▶ [Aim of the exercise]
Can you set down every line of the records below word for word, leaving out all the pictures?

▶ [Provided data]
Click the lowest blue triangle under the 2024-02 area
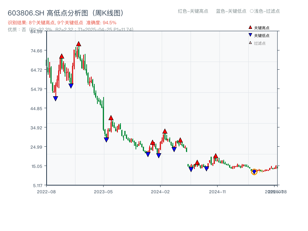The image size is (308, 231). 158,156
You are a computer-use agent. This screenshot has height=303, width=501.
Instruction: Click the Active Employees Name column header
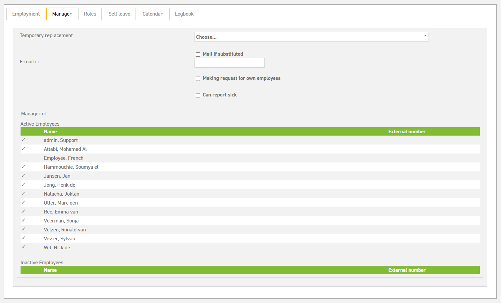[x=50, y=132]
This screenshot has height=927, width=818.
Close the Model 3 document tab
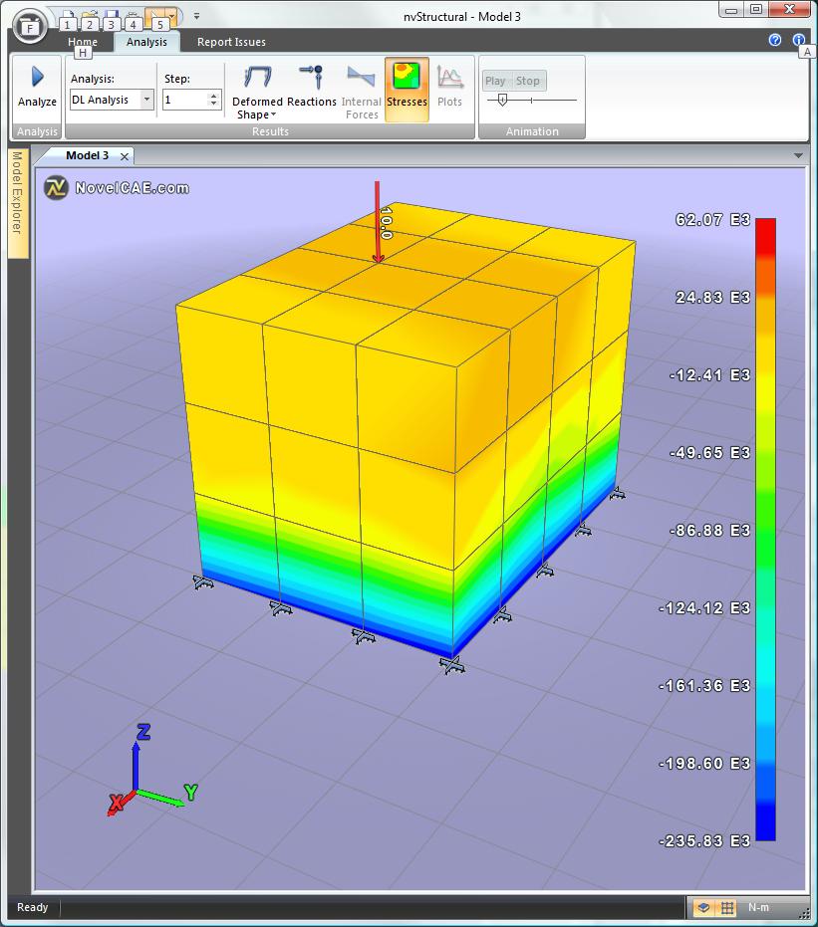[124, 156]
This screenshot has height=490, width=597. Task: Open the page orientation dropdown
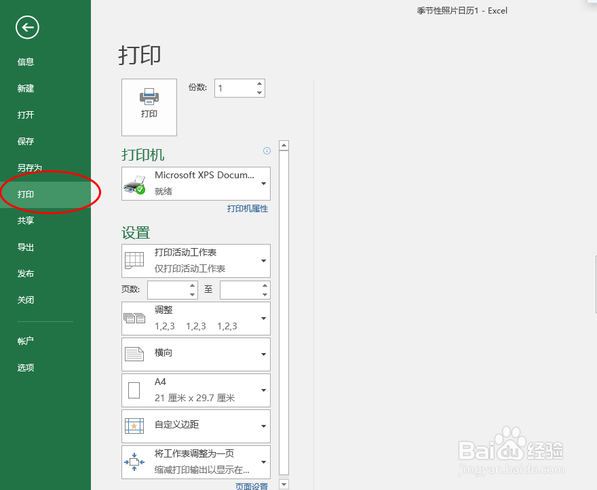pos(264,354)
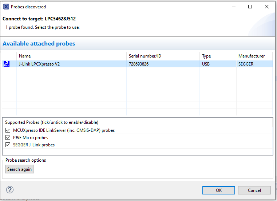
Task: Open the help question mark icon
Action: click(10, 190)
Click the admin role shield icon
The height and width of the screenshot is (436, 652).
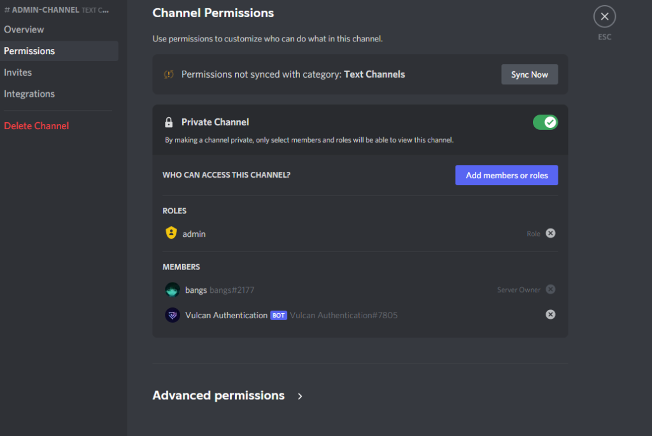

▶ [Result of this task]
Click the lowest blue triangle under the 2024-02 area
The image size is (308, 231). 158,156
You are a computer-use agent. This screenshot has height=303, width=501.
Instruction: Click the Active Employees Name column header
[x=50, y=132]
This screenshot has height=927, width=818.
Close the Model 3 document tab
[124, 156]
This screenshot has height=490, width=597. Task: Open the page orientation dropdown
pos(264,354)
Task: Open the help question mark icon
Action: click(10, 190)
Click the admin role shield icon
The height and width of the screenshot is (436, 652).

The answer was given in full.